Nigeria’s total debt stock constitutes both external and domestic debts. According to the latest DMO report, the country’s total external debt rose to N8.32 trillion ($27.1 billion), representing about 32.38% of the total debt stock. While the domestic debt constitutes 67.68%.
- The breakdown of the total external debt showed that the federal government accounted for the biggest external debt stock in the country.
- As at June 2019, out of the N8.32 trillion external debt, the Federal Government accounted for 7.01 trillion, while states and FCT accounted for only N1.30 trillion. This means the Federal Government accounts for 84% of Nigeria’s total external debt.
- Also, the Federal Government (FG) accounts for the biggest domestic debt in the country. Specifically, out of Nigeria’s total N13.4 trillion domestic debt, FG accounted for N13.4 trillion, while states and FCT’s domestic debt stood at N3.9 trillion.
- Overall, out of Nigeria’s N25.7 trillion debt stock, debt accruing to FG stood at N20.4 trillion (79%), while that of states and FCT stood at N5.27 trillion (20.5%).
The Rising Cost
While Nigeria’s debt profile hit a new height in the second quarter of 2019 (thanks to the federal government) the cost of servicing the debt hits just another height. In recent times, there have rising concerns over Nigeria’s debt service.
Experts have stated that while the country’s debt to GDP ratio may be sustainable in the meantime, the cost of servicing the debt eats deep into the country’s already depleting revenue.
- According to the DMO’s report, Nigeria paid a total of $252.2 million or N77 billion to service the country’s external debt between April and June 2019, while N189.8 billion was paid to service domestic debt.
- This means Nigeria paid a total sum of N267.1 billion to service the country’s debt stock in just three months.
- The breakdown shows that for the external debt, the World Bank’s debt servicing gulped almost $100 million within the period.
- On the domestic front, interest paid on FG green bond was estimated at N718.5 billion with the period. Other instruments that gulped debt servicing in the domestic fronts include FG bonds (N128.9 billion), Treasury bonds (N6.25 billion) and FG Sukuk (7.84 billion).
More debt on the horizon
On Tuesday, October 8, 2019, President Muhammadu Buhari presented to a joint session of the National Assembly the details of the budget which is named, ‘Budget of Sustaining Growth and Job Creation.’
Specifically, the aggregate expenditure for the 2020 Budget is now N10.33 trillion. While experts have weighed in to criticize the budget for lacking wits, characterized with recycled elements and unrealistic targets, the budget proposal showed debt services would gulp another N2.45 trillion.
According to the Minister of Finance, Budget and National Planning, Mrs. Zainab Shamsuna Ahmed, the sum of N1.7 trillion will be borrowed to finance the 2020 budget.

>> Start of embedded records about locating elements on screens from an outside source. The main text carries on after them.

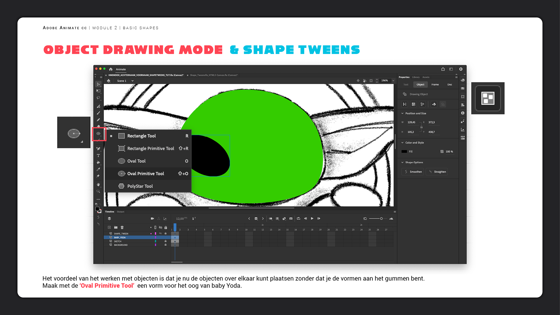
Task: Choose PolyStar Tool from the flyout
Action: 140,186
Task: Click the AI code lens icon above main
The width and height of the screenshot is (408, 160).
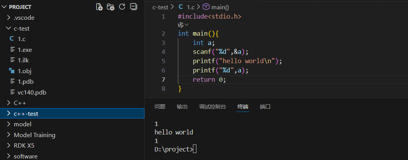Action: (x=181, y=25)
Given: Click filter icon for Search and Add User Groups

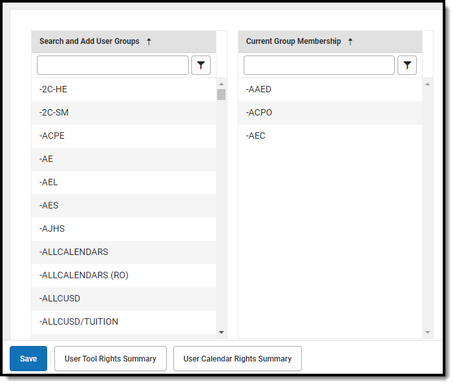Looking at the screenshot, I should click(x=201, y=65).
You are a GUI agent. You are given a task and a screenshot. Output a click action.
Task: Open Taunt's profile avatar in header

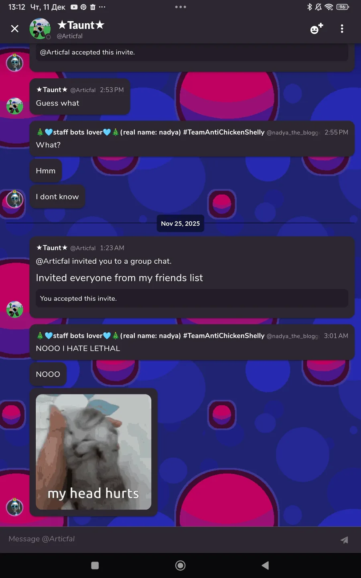[40, 28]
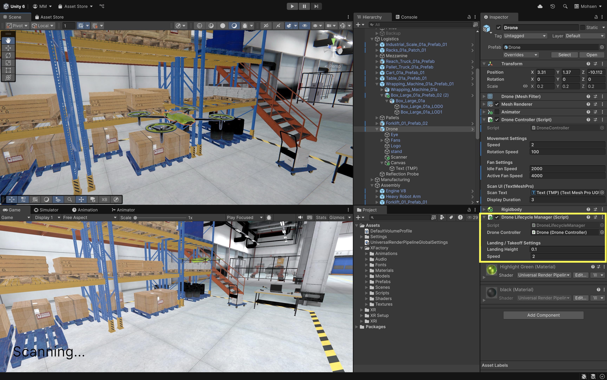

As earlier published on Nairametrics, Nigeria has already approached the World Bank for another loan to the tune of $2.5 or N767.3 billion in a new tranche of concessionary lending.
Experts have raised concerns over financing the budget by borrowing. Following the budget presentation, the Lagos Chamber of Commerce & Industry (LCCI) recently stated that from the total budget size of N10.3 trillion, having a recurrent component of N4.88tn and debt service of N2.45 trillion means there was not much left for infrastructure development.
According to the Director-General of LCCI, Muda Yusuf, “Debt service commitment and recurrent spending are beginning to crowd out capital expenditure. This scenario is not in alignment with the aspiration to build infrastructure and a competitive economy. Debt service of N2.46 trillion is more than the capital budget of N2.14 trillion.”
Also commenting on the 2020 budget, the head of Tax and Regulatory Services at PricewaterhouseCoopers (PwC), Taiwo Oyedele, stated that revenue would be a challenge to achieve 2020 budget due to the rising debt burden.
It is crystal clear that the government faces a huge fiscal revenue quagmire, and it is in this context that the FG’s proposed 7.5% Value Added Tax (VAT) increase was incorporated in the 2020 budget.